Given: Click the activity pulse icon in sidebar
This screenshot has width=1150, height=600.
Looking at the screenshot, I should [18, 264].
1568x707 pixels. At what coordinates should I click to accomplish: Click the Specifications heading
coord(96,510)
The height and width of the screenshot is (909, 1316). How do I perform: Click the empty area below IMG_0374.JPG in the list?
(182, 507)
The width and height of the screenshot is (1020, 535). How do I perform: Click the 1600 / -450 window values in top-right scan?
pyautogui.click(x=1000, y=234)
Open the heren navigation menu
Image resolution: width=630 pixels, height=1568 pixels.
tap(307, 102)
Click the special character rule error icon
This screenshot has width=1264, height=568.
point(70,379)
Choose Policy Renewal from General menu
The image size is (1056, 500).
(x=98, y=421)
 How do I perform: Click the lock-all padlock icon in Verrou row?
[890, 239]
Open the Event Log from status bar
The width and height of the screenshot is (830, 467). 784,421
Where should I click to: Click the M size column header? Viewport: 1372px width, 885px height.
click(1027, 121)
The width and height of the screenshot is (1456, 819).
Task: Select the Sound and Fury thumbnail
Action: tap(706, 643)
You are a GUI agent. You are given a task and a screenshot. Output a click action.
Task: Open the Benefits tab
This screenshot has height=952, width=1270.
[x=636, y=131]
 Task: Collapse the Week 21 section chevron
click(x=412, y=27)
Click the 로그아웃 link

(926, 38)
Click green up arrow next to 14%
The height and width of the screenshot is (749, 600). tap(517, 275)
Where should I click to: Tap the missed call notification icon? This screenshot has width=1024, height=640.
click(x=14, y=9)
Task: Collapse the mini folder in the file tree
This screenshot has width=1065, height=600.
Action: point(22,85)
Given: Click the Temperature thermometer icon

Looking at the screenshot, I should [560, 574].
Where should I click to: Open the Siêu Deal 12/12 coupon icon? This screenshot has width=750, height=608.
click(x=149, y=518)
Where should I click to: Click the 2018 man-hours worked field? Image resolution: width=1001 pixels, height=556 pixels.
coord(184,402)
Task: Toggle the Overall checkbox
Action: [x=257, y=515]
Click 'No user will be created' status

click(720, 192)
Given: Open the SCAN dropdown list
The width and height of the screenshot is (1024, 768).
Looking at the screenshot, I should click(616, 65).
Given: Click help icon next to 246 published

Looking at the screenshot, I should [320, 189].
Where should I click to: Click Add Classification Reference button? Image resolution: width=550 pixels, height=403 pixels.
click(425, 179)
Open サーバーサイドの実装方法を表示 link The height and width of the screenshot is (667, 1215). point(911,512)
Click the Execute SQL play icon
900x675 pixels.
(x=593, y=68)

**Task details**
Please output every line shown above exactly.

**Answer section**
Given: Click the activity pulse icon in sidebar
This screenshot has width=1150, height=600.
Looking at the screenshot, I should [18, 264].
1568x707 pixels. At what coordinates should I click to accomplish: Click the Specifications heading
coord(96,510)
The height and width of the screenshot is (909, 1316). How do I perform: Click the empty area below IMG_0374.JPG in the list?
(182, 507)
The width and height of the screenshot is (1020, 535). How do I perform: Click the 1600 / -450 window values in top-right scan?
pyautogui.click(x=1000, y=234)
Open the heren navigation menu
Image resolution: width=630 pixels, height=1568 pixels.
tap(307, 102)
Click the special character rule error icon
This screenshot has width=1264, height=568.
point(70,379)
Choose Policy Renewal from General menu
The image size is (1056, 500).
(x=98, y=421)
 How do I perform: Click the lock-all padlock icon in Verrou row?
[890, 239]
Open the Event Log from status bar
The width and height of the screenshot is (830, 467). 784,421
Where should I click to: Click the M size column header? Viewport: 1372px width, 885px height.
click(1027, 121)
The width and height of the screenshot is (1456, 819).
Task: Select the Sound and Fury thumbnail
Action: tap(706, 643)
You are a GUI agent. You are given a task and a screenshot. Output a click action.
Task: Open the Benefits tab
This screenshot has height=952, width=1270.
[x=636, y=131]
 Task: Collapse the Week 21 section chevron
click(x=412, y=27)
Click the 로그아웃 link

(926, 38)
Click green up arrow next to 14%
The height and width of the screenshot is (749, 600). tap(517, 275)
Where should I click to: Tap the missed call notification icon? This screenshot has width=1024, height=640.
click(x=14, y=9)
Task: Collapse the mini folder in the file tree
This screenshot has width=1065, height=600.
Action: point(22,85)
Given: Click the Temperature thermometer icon

Looking at the screenshot, I should [560, 574].
Where should I click to: Open the Siêu Deal 12/12 coupon icon? This screenshot has width=750, height=608.
click(x=149, y=518)
Where should I click to: Click the 2018 man-hours worked field? Image resolution: width=1001 pixels, height=556 pixels.
coord(184,402)
Task: Toggle the Overall checkbox
Action: [x=257, y=515]
Click 'No user will be created' status

click(720, 192)
Given: Open the SCAN dropdown list
The width and height of the screenshot is (1024, 768).
Looking at the screenshot, I should click(616, 65).
Given: Click help icon next to 246 published

Looking at the screenshot, I should [320, 189].
Where should I click to: Click Add Classification Reference button? Image resolution: width=550 pixels, height=403 pixels.
click(425, 179)
Open サーバーサイドの実装方法を表示 link The height and width of the screenshot is (667, 1215). point(911,512)
Click the Execute SQL play icon
900x675 pixels.
(x=593, y=68)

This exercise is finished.